I think it is only natural for people to focus on what they see as a loss –my daughter’s loss of a child and my loss of a grandchild. For many “Mormons,” this idea is compounded in the doctrine that families can be sealed together for eternity. Eventually, this child will be sealed to another family. This would seem to elevate this event to tragic proportions because according to this thinking I have not only lost my granddaughter for time but for all eternity. I testify that this is not so. Looking through a glass darkly6 in that way, the beautiful ordinance of the sealing is misunderstood. To consider this circumstance as a loss is to conclude that the sealing power is exclusive in nature –that family not this family…their family not my family…yours not mine. With all my heart, I believe this idea is contrary to the teachings of Christ.7 To say that in temples families can be sealed together forever is true; however, it is ironically eternally shortsighted. In our relationships, we are commanded to love God first and then our fellow man -to view them like unto ourselves. There are no greater commandments than these, and every other aspect of the gospel rests upon this foundation.8 The opportunity to be sealed to our immediate and most intimate relationships on earth is merely a reflection of a much greater structure in eternal life. From God’s perspective, in the temple, His family is sealed to Him. From His perspective, the sealing power is inclusive in nature. As we ourselves adopt this perspective, we come to see that through Christ we are, if we keep our covenants, sealed just as much to the rest of mankind and to God as we are to our closest family members.

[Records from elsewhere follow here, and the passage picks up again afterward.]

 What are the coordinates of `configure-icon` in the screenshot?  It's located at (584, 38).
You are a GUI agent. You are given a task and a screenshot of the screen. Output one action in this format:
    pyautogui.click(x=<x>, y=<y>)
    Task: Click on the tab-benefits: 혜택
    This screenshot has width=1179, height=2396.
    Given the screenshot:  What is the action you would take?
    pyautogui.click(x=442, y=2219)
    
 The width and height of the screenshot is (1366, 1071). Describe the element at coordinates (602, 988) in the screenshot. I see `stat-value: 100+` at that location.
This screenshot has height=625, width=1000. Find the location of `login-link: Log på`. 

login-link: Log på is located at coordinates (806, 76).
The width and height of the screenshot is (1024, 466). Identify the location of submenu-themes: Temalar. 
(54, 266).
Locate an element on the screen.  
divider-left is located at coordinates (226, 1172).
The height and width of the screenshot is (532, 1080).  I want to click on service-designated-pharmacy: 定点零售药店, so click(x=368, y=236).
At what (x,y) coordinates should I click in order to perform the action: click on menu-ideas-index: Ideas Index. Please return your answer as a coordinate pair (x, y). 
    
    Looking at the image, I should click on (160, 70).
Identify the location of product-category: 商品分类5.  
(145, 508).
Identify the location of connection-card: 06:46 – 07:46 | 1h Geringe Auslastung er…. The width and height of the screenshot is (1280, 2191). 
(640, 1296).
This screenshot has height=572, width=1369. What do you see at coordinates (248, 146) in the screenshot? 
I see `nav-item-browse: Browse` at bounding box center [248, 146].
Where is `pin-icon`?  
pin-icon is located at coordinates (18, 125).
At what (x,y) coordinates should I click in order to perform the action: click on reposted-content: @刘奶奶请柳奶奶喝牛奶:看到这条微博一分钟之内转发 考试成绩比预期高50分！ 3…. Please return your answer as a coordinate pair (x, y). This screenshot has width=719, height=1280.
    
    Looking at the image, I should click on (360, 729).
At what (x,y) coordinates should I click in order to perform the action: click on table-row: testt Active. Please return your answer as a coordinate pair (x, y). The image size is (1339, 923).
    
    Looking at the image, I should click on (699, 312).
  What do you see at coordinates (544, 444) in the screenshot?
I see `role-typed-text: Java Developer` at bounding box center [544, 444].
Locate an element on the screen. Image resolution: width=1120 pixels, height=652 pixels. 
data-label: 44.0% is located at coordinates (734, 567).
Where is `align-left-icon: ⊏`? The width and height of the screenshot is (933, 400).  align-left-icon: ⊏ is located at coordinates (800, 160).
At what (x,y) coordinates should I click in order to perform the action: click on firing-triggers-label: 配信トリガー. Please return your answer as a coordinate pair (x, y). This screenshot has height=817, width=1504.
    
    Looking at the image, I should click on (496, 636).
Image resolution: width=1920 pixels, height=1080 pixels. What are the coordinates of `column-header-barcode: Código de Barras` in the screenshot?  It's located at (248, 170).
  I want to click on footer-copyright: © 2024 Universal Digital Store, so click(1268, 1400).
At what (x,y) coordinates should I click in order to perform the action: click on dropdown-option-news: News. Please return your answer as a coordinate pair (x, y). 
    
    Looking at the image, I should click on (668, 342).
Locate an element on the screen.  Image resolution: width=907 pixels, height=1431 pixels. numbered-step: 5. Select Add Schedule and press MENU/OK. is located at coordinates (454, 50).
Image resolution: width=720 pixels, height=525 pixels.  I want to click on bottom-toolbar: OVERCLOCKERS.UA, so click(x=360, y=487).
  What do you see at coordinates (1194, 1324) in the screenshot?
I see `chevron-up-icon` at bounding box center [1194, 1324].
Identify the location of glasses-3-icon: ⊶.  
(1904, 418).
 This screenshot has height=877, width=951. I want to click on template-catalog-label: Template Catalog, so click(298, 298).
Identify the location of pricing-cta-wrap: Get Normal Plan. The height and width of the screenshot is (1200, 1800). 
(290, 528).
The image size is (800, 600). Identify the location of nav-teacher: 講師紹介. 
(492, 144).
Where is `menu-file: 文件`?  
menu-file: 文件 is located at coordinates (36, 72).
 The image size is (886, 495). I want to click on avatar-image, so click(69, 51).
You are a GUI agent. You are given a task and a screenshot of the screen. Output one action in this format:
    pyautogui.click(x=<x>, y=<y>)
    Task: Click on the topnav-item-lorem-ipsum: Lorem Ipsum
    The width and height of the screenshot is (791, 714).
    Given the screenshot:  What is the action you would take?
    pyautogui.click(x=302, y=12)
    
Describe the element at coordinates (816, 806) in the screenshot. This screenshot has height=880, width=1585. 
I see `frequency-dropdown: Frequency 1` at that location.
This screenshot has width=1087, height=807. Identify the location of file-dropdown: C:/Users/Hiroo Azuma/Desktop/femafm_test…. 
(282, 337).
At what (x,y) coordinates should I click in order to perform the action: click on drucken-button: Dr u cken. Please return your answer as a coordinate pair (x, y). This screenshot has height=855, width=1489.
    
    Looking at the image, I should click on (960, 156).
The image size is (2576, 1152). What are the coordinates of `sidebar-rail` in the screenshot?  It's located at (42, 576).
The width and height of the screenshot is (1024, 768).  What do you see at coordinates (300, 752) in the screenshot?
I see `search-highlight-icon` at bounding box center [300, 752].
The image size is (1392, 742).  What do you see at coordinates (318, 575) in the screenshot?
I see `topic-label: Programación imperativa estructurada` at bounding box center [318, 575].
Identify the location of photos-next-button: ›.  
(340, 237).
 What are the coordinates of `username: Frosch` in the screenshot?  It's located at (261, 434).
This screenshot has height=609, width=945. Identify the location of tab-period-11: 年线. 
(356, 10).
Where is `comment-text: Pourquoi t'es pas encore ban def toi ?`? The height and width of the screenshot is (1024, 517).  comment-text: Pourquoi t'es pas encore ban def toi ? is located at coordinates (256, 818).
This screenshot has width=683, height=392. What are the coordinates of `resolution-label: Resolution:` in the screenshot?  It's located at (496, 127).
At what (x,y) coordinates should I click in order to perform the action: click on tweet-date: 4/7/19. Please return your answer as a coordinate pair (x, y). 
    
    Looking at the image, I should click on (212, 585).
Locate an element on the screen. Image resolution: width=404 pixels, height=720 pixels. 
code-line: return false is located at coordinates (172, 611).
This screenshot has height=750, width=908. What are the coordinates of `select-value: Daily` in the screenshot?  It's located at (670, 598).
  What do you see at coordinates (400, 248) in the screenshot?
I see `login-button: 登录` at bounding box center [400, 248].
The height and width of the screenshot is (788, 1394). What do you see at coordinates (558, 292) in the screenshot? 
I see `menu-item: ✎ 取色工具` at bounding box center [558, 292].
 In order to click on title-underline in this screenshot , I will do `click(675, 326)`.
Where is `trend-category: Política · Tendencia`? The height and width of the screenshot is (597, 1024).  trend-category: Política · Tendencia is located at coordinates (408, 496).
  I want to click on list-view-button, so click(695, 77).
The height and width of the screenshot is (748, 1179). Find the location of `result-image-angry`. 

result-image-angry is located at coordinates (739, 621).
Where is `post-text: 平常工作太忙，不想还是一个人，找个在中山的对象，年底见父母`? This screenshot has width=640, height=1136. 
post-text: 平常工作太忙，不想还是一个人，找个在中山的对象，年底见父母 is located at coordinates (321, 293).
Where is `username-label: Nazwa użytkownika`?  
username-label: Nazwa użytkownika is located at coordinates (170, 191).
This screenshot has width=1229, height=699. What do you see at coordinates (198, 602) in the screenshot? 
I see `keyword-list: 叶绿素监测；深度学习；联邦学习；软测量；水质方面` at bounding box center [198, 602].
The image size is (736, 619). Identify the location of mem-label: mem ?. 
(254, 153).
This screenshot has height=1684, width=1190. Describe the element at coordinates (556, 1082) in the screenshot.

Finally, I feel impressed to share something as it relates to our parent/child relationships. Years ago, now decades, in the blindness of anger and immaturity, I remember complaining to God that all my struggles and mistakes were the result of my faulty upbringing -my parents, especially my mother. It was their fault I argued. They should have known better, “I’m the child!” After all, “they are the parents!” God answered me as He has so often in my life speaking to my mind. The words to a primary song began to play in my mind, “I am a child of God…”9 Yes, I thought. That’s right. But then something happened I wasn’t expecting. I could hear my mother singing, “I am a child of God…and He has sent me here…” The thought startled me; my mother … a child… a child of God? Of course, I knew this was true, but for the first time I saw my mother as a child like myself. My mother is my heavenly sister. In an instant, the anger was washed away in a flood of compassion for my sister who, like me, was doing her best as she traveled the journey of life. I try often to remember that our children are born more through us than to us. Far from positions of entitlement, the labels “mother” and “father” are a sacred stewardship and the opportunity for scholarship in lessons God can teach us no other way.

Uniquely prepared by my mother’s cultural influence, and even since her passing, I find that she continues to teach me, lead me, and guide me to embrace great joys in this life and hope, through Christ, in the life to come. Through her I have gained an eternal glimpse at the encompassing aspect of acceptance, understanding, and an expanded sense of family -even a more intimate connection with my fellow man. In the end, through this exploration I have come to see the bond of family again and again and again and again, for the first time.


1. “Footprints,” Margaret Fishback Powers

2. John 17:3

3. Philippians 4:7

4. Revelations 21:3-7

5. Hawai’i’s Story by Hawai’i’s Queen, Lili’uokalani, pages 3-4.

6. 1 Corinthians 13

7. Matthew 12:50, Luke 11:27-28, Moses 7:18

8. Matthew 22:36-40

9. “I Am a Child of God,” Children’s Songbook, pages 2-3.